[Your task]
Please copy the stretch of lines from the one containing "Show the All time range" through the one containing "click(x=4, y=10)", both included, reproducing each line precisely.

[START Rows]

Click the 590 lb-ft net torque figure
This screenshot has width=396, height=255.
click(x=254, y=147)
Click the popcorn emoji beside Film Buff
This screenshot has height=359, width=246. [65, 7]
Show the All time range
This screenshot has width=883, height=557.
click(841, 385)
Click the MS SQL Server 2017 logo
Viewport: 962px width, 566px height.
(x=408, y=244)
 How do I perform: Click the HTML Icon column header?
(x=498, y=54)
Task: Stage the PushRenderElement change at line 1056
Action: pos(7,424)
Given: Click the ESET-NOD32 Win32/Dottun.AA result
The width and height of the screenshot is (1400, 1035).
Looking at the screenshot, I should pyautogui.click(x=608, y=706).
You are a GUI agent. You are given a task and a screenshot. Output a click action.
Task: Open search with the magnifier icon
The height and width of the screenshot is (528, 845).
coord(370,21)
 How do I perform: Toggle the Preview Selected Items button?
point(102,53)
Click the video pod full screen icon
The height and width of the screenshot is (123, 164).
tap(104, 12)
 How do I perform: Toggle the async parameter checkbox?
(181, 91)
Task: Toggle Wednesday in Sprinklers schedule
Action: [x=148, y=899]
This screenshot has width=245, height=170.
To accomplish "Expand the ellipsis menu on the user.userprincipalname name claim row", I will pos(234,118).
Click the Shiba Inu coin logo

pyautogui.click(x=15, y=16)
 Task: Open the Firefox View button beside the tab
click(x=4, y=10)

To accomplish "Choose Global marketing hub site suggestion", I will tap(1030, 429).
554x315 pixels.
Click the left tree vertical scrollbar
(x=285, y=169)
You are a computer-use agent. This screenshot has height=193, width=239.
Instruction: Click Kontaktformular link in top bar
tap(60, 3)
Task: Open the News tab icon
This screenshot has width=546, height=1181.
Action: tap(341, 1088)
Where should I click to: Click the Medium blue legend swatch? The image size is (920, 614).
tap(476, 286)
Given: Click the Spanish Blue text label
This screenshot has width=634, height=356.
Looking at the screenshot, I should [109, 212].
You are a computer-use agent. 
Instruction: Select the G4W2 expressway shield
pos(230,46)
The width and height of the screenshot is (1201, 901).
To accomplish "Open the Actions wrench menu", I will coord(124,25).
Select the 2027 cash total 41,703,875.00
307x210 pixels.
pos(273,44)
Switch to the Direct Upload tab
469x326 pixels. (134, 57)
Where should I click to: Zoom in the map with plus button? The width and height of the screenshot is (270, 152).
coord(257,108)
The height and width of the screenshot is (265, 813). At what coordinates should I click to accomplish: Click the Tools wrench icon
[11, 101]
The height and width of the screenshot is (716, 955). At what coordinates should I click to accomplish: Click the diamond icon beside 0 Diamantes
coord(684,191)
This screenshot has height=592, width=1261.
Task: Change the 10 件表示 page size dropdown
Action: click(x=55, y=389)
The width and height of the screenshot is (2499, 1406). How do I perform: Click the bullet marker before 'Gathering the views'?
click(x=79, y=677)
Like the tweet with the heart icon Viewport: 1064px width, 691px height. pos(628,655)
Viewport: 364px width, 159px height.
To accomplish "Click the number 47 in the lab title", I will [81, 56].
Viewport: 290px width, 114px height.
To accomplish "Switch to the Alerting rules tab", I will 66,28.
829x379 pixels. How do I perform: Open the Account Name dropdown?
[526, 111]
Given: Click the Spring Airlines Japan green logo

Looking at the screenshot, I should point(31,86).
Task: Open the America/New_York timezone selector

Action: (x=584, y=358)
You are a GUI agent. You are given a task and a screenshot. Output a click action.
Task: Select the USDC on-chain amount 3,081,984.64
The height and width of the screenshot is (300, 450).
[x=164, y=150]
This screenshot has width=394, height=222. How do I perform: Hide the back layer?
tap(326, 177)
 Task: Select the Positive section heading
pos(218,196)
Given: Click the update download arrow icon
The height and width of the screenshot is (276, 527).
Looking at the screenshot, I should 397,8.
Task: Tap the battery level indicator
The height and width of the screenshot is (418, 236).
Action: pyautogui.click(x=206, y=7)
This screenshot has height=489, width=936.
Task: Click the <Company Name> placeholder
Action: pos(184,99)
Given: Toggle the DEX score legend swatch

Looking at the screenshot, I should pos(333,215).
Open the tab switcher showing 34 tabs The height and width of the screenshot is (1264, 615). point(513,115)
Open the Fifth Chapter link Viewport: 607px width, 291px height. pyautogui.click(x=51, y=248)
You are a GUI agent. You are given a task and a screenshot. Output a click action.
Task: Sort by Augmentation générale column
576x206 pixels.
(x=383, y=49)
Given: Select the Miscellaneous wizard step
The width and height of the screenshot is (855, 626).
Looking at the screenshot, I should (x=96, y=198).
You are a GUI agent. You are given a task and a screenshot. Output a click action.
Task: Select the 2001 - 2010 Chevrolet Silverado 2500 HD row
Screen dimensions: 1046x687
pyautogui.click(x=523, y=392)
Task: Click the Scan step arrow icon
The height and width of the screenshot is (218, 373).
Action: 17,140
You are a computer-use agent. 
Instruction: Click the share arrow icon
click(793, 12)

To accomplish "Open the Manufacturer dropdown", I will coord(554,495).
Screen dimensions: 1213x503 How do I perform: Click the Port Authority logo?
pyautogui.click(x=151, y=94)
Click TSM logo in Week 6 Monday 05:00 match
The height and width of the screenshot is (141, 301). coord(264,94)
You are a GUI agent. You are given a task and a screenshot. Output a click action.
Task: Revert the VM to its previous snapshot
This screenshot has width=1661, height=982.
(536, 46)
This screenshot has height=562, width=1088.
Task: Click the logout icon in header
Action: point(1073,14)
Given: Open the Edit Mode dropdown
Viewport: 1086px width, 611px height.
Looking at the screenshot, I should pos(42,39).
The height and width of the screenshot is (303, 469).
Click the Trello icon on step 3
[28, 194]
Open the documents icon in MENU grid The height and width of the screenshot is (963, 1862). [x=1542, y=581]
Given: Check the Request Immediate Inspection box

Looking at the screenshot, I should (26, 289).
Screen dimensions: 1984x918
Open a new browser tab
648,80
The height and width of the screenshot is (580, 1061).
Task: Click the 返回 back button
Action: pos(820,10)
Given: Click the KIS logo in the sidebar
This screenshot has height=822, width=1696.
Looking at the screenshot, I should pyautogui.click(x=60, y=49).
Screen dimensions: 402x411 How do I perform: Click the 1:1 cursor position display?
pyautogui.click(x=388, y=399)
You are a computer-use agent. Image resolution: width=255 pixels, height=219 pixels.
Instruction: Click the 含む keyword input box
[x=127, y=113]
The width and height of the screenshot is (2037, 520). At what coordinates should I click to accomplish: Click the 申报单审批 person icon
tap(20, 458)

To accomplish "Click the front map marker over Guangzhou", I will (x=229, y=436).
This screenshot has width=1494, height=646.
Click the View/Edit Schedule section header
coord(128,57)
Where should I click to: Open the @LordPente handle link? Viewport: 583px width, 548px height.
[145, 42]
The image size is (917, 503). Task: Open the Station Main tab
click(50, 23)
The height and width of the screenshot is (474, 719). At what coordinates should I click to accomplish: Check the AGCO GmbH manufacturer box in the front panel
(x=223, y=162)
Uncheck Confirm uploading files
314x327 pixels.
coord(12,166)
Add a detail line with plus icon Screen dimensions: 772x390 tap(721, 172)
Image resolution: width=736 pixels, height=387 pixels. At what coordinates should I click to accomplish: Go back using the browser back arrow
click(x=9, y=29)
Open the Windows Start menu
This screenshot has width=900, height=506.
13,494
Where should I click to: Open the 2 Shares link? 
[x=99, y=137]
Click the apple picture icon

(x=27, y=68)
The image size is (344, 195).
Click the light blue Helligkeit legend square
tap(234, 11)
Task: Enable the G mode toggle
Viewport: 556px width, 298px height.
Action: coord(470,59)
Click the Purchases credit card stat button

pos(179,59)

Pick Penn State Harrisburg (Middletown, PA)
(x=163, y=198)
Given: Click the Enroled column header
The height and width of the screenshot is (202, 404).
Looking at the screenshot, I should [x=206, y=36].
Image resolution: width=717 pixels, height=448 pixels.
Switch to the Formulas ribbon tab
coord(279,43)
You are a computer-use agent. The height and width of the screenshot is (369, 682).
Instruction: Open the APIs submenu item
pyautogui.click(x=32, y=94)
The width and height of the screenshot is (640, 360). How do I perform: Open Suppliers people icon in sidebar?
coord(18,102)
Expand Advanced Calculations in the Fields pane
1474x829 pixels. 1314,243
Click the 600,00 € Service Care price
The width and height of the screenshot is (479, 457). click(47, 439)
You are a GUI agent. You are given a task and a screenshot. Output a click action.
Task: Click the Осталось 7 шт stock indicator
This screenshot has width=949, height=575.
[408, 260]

[END Rows]

[Exercise result]
Show the All time range
This screenshot has width=883, height=557.
click(841, 385)
Click the MS SQL Server 2017 logo
Viewport: 962px width, 566px height.
(x=408, y=244)
 How do I perform: Click the HTML Icon column header?
(x=498, y=54)
Task: Stage the PushRenderElement change at line 1056
Action: pos(7,424)
Given: Click the ESET-NOD32 Win32/Dottun.AA result
The width and height of the screenshot is (1400, 1035).
Looking at the screenshot, I should pyautogui.click(x=608, y=706).
You are a GUI agent. You are given a task and a screenshot. Output a click action.
Task: Open search with the magnifier icon
The height and width of the screenshot is (528, 845).
coord(370,21)
 How do I perform: Toggle the Preview Selected Items button?
point(102,53)
Click the video pod full screen icon
The height and width of the screenshot is (123, 164).
tap(104, 12)
 How do I perform: Toggle the async parameter checkbox?
(181, 91)
Task: Toggle Wednesday in Sprinklers schedule
Action: [x=148, y=899]
This screenshot has width=245, height=170.
To accomplish "Expand the ellipsis menu on the user.userprincipalname name claim row", I will pos(234,118).
Click the Shiba Inu coin logo

pyautogui.click(x=15, y=16)
 Task: Open the Firefox View button beside the tab
click(x=4, y=10)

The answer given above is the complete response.